→ **About this exercise**
Both the line with "Links (180, 639)" and the line with "[english version] (269, 26)" in the records below must appear in the output, along with every line between them, exactly and with nothing added.

→ **Data provided**

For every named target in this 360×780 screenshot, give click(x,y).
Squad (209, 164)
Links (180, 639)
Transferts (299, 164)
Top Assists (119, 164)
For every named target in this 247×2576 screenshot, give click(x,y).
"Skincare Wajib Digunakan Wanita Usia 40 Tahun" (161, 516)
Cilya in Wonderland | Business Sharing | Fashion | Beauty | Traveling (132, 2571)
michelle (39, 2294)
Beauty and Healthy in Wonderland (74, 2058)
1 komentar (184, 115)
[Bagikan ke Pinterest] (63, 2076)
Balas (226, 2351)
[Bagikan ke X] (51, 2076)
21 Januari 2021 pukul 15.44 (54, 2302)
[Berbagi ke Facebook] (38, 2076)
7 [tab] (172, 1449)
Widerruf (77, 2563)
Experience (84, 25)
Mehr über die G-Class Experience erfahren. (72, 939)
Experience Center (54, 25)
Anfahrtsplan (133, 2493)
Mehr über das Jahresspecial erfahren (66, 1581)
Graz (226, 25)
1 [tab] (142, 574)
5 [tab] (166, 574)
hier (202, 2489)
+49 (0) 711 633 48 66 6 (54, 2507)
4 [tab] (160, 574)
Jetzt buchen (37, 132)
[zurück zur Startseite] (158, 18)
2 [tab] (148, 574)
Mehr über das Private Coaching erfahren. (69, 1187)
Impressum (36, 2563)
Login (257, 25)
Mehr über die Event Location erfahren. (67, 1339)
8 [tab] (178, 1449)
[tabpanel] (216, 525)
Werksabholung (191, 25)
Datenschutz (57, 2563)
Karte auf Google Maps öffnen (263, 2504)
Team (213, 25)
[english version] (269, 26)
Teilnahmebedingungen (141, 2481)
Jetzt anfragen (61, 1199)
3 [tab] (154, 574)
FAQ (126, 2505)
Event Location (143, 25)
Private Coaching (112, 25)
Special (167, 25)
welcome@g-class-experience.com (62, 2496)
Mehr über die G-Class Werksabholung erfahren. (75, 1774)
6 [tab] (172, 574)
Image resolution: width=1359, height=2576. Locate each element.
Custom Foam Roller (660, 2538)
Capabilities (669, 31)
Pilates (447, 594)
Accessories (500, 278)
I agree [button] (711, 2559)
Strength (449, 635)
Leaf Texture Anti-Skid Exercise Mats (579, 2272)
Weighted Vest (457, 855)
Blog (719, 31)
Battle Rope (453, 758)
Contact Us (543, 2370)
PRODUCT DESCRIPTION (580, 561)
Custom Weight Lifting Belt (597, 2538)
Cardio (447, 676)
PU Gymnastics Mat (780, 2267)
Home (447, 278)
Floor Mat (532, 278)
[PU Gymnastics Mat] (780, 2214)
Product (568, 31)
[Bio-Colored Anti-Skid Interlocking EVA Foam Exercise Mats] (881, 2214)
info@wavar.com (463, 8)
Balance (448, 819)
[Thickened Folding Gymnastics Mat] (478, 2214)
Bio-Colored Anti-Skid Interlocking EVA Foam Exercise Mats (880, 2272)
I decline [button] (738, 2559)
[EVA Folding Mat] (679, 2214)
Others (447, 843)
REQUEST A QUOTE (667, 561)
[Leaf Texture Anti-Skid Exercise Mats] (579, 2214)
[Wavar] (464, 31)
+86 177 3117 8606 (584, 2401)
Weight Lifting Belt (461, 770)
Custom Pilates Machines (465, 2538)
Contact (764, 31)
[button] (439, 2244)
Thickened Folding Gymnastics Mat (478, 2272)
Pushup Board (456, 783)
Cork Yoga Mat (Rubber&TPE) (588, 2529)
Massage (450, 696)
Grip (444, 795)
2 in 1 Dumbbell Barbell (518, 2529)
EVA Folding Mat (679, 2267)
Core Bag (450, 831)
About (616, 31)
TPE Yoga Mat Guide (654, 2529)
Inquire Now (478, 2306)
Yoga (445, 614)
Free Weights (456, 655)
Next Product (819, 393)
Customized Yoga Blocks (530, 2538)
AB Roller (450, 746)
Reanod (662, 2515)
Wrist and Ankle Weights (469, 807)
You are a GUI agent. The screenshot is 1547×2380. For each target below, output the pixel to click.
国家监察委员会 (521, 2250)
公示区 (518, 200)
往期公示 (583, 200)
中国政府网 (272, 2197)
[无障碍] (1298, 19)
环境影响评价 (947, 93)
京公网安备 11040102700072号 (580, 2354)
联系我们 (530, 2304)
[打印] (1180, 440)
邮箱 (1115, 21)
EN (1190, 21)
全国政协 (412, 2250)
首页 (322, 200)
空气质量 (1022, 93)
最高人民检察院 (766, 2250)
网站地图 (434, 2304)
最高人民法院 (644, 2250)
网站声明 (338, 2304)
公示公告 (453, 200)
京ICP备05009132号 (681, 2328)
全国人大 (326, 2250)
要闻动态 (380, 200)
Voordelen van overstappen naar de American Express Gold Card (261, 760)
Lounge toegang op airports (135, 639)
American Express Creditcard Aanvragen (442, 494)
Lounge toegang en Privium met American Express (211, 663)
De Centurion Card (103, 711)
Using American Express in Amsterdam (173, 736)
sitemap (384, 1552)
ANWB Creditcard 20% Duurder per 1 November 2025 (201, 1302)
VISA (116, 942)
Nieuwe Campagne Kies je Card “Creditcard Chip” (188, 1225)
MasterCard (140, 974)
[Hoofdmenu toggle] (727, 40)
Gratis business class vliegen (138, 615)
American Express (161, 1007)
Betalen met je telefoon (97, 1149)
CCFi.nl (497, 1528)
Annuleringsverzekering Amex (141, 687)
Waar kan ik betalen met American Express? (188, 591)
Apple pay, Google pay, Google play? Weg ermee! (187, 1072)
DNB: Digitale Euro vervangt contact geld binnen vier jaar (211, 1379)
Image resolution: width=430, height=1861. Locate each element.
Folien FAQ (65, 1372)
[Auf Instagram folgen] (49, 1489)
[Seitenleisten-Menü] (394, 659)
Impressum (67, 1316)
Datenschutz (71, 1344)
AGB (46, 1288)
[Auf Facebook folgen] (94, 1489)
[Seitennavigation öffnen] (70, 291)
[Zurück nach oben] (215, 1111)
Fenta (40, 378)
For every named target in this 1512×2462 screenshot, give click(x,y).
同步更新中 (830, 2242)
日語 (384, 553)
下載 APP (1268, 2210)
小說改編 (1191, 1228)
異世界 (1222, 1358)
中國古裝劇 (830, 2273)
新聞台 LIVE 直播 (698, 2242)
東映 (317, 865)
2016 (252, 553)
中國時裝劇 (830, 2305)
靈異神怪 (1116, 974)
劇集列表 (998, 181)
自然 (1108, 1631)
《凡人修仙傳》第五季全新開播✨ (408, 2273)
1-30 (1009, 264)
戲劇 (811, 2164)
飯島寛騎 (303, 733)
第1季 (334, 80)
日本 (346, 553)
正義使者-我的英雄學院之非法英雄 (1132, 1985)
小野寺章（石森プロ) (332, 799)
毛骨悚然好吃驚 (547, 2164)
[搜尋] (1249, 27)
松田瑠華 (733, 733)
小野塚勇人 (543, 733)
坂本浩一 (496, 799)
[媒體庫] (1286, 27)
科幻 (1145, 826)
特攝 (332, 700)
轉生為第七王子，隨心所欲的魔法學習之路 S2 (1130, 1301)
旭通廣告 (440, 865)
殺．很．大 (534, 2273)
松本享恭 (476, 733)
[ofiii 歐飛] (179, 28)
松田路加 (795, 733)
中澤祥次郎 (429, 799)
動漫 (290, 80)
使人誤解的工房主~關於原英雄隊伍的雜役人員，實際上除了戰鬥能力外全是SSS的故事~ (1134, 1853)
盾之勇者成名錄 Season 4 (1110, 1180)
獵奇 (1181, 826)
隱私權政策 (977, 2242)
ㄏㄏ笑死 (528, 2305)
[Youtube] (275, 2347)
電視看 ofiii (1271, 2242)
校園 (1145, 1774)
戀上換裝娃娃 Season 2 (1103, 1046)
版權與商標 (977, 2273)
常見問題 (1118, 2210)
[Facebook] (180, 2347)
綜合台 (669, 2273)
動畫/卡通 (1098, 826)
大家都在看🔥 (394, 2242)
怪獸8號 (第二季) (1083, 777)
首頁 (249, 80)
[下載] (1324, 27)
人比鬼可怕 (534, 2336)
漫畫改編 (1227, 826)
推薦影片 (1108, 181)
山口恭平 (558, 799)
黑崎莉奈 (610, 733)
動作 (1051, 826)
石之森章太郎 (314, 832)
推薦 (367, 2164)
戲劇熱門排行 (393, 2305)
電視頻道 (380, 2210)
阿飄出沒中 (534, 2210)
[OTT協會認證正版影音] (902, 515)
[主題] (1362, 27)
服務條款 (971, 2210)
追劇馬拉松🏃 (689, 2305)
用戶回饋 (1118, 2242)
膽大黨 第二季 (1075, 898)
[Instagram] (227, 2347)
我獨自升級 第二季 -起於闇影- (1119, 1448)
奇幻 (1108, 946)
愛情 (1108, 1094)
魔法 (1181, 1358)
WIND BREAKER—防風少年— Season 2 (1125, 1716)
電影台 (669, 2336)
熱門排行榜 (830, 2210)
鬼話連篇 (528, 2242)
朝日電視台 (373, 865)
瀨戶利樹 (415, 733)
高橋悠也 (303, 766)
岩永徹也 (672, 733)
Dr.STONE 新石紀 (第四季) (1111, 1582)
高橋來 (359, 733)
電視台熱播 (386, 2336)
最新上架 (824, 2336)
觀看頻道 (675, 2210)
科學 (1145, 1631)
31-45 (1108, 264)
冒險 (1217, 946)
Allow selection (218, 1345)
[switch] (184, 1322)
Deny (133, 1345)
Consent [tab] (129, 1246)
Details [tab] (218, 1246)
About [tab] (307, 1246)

→ **Answer to the exercise**
Links (180, 639)
Transferts (299, 164)
Top Assists (119, 164)
For every named target in this 247×2576 screenshot, give click(x,y).
"Skincare Wajib Digunakan Wanita Usia 40 Tahun" (161, 516)
Cilya in Wonderland | Business Sharing | Fashion | Beauty | Traveling (132, 2571)
michelle (39, 2294)
Beauty and Healthy in Wonderland (74, 2058)
1 komentar (184, 115)
[Bagikan ke Pinterest] (63, 2076)
Balas (226, 2351)
[Bagikan ke X] (51, 2076)
21 Januari 2021 pukul 15.44 (54, 2302)
[Berbagi ke Facebook] (38, 2076)
7 [tab] (172, 1449)
Widerruf (77, 2563)
Experience (84, 25)
Mehr über die G-Class Experience erfahren. (72, 939)
Experience Center (54, 25)
Anfahrtsplan (133, 2493)
Mehr über das Jahresspecial erfahren (66, 1581)
Graz (226, 25)
1 [tab] (142, 574)
5 [tab] (166, 574)
hier (202, 2489)
+49 (0) 711 633 48 66 6 (54, 2507)
4 [tab] (160, 574)
Jetzt buchen (37, 132)
[zurück zur Startseite] (158, 18)
2 [tab] (148, 574)
Mehr über das Private Coaching erfahren. (69, 1187)
Impressum (36, 2563)
Login (257, 25)
Mehr über die Event Location erfahren. (67, 1339)
8 [tab] (178, 1449)
[tabpanel] (216, 525)
Werksabholung (191, 25)
Datenschutz (57, 2563)
Karte auf Google Maps öffnen (263, 2504)
Team (213, 25)
[english version] (269, 26)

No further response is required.